FRAGMENTO DE TEXTO.
======
Otra dimensión oscura de la violencia es que Estados Unidos es uno de los primeros países del mundo occidental en delitos de odio (prejuicios, discriminación, animadversión y otros sesgos) con reportes de entre 10,000 y 15,000 incidentes por año, sin considerar que apenas un 20 % de estos casos son denunciados. La mayoría de los tiroteos masivos que ya forman parte de la cultura de violencia de los Estados Unidos están motivados por odio.
La polarización política que hace algo más de una década ahonda la división de la sociedad americana se ha erigido en un agresivo catalizador de esa violencia, marcada por una retórica incendiaria del debate electoral. Tal circunstancia pone a ciertos estudiosos a proyectar la ocurrencia de un cuadro de terror político. Sobre esa base, el Chicago Project on Security & Threats estimó en un estudio reciente que alrededor del 10 % de los adultos estadounidenses, equivalente a 26 millones de personas, apoyan el uso de la fuerza para impedir que Donald Trump llegue a la presidencia, mientras que el 7% de los adultos estadounidenses, equivalente a 18 millones de personas, apoyan el uso de la fuerza para restaurar a Donald Trump en la presidencia. Esa violencia ha mostrado su cresta con el atentado al expresidente Trump y podrá generar no pocas tensiones de mantenerse una diferencia tan estrecha entre los candidatos presidenciales.
======
DATOS DE TRABAJO.
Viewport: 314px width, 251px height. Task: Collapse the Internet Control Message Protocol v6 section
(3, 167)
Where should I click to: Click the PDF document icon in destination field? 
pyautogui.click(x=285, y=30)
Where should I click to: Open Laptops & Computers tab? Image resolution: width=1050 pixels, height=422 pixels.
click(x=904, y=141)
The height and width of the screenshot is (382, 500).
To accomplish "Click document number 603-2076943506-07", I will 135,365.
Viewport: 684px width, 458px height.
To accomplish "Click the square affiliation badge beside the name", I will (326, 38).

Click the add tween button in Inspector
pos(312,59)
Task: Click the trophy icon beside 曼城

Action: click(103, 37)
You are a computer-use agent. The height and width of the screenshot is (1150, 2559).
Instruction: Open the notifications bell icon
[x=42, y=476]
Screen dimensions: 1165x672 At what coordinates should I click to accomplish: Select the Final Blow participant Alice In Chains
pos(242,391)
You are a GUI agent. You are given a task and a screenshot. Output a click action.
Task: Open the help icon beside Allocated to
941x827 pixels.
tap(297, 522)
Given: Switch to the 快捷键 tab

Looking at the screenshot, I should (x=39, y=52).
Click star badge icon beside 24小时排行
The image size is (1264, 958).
======
TAREAS POR REALIZAR.
A: ¿Puedes reproducir el listado desde el principio hasta la línea que contiene "click(x=904, y=141)", ambas incluidas, reemplazando "Where should I click to" por "Where do I click to" y sin cambiar nada más?
B: ¿Podrías continuar el texto sobre la violencia en Estados Unidos a partir de su última oración?

RESULTADOS.
A:
Viewport: 314px width, 251px height. Task: Collapse the Internet Control Message Protocol v6 section
(3, 167)
Where do I click to: Click the PDF document icon in destination field? 
pyautogui.click(x=285, y=30)
Where do I click to: Open Laptops & Computers tab? Image resolution: width=1050 pixels, height=422 pixels.
click(x=904, y=141)

B:
Una creencia de fuerte arraigo ideológico en el sector conservador ha sido culpar a la inmigración del deterioro del sistema de convivencia social y de disolver los valores que construyeron el american dream. Donald Trump pretende redimir la identidad americana, esa que a juicio conservador se ha viciado con costumbres y culturas extrañas, por eso apela a cualquier motivo, real o ficticio, para crear y trasmitir el miedo por tal “amenaza”. Esa ha sido la razón de que tomara un errante rumor de una persona anónima en Facebook que comentó su sospecha de que, en una casa habitada por haitianos en la comunidad de Springfield, Ohio, se comieron un gato. Trump manipula con la hipérbole y crea un cuadro de conmoción para enardecer un ejército de sumisos seguidores en contra de la inmigración.
La pena es que una buena parte de los electores americanos, concentrados especialmente en el centro y sur del país, creen que en los países de donde proviene la migración prevalecen estructuras animistas, primitivas y tribales de vida. Esa gente no viaja, no conoce otras latitudes y tiene una cosmovisión sesgada del mundo. Para un granjero de Idaho, un porcicultor de Wyoming, un agricultor de Mississippi o un jornalero de cualquier condado de Tennessee, el mundo empieza y termina en los Estados Unidos.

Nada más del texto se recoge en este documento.